> [PROMPT] The lines to return are those below that contain the word "Identify".

> [DATASET CONTENT]
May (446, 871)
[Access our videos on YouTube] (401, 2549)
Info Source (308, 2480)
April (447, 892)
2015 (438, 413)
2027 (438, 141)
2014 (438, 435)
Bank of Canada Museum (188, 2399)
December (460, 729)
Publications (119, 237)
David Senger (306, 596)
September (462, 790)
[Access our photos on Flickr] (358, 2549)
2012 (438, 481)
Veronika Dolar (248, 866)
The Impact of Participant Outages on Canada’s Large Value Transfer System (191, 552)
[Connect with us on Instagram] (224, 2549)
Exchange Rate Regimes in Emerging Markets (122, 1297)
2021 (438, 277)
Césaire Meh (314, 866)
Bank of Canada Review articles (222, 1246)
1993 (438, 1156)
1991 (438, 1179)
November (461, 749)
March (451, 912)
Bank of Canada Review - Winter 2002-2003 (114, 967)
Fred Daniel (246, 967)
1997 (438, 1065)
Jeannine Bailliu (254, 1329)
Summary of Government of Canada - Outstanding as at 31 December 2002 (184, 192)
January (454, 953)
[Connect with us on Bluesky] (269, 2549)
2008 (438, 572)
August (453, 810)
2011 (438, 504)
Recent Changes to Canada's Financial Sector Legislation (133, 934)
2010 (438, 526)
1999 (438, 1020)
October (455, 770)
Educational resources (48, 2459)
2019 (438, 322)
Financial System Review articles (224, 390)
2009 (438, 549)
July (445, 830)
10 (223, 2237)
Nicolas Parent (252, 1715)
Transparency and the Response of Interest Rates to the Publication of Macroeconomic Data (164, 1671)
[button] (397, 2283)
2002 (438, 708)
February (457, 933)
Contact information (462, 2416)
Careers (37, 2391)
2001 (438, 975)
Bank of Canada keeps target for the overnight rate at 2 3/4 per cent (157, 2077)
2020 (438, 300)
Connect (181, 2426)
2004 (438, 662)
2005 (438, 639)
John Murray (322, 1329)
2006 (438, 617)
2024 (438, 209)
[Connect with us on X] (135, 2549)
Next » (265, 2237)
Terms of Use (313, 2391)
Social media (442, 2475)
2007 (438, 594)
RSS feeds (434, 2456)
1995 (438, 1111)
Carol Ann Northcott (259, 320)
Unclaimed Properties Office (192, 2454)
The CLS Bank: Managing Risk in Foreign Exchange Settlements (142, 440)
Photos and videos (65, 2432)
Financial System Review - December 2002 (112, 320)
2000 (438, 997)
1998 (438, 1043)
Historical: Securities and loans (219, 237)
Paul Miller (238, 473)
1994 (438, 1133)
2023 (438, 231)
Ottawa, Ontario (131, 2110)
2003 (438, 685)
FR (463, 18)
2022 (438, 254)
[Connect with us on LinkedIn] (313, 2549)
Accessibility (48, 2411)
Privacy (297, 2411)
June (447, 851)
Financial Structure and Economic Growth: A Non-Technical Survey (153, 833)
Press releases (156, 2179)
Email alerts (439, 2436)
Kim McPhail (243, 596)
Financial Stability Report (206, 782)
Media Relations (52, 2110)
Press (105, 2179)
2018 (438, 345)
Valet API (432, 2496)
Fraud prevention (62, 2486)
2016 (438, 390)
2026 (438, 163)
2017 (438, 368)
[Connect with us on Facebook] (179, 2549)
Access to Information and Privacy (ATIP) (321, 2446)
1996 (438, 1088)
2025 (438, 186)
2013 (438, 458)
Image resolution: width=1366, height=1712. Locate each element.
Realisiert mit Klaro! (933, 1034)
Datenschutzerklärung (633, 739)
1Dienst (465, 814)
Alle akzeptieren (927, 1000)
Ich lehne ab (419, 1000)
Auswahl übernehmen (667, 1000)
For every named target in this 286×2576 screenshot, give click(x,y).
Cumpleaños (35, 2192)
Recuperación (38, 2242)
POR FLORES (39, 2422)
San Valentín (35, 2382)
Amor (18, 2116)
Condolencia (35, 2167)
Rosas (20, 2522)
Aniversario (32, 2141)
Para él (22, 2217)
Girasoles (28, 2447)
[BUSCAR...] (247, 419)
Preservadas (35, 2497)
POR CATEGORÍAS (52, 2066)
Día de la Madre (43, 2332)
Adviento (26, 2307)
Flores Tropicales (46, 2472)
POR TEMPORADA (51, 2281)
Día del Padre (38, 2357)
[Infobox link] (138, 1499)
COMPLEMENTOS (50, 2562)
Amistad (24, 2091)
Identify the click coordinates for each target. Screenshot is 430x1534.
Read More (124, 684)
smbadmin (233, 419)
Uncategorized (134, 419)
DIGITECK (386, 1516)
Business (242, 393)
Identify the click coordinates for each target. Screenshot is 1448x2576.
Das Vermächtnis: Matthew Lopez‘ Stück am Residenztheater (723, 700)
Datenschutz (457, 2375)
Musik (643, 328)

> [OUTPUT OF THE TASK]
Identify the click coordinates for each target. Screenshot is 430x1534.
Identify the click coordinates for each target. Screenshot is 1448x2576.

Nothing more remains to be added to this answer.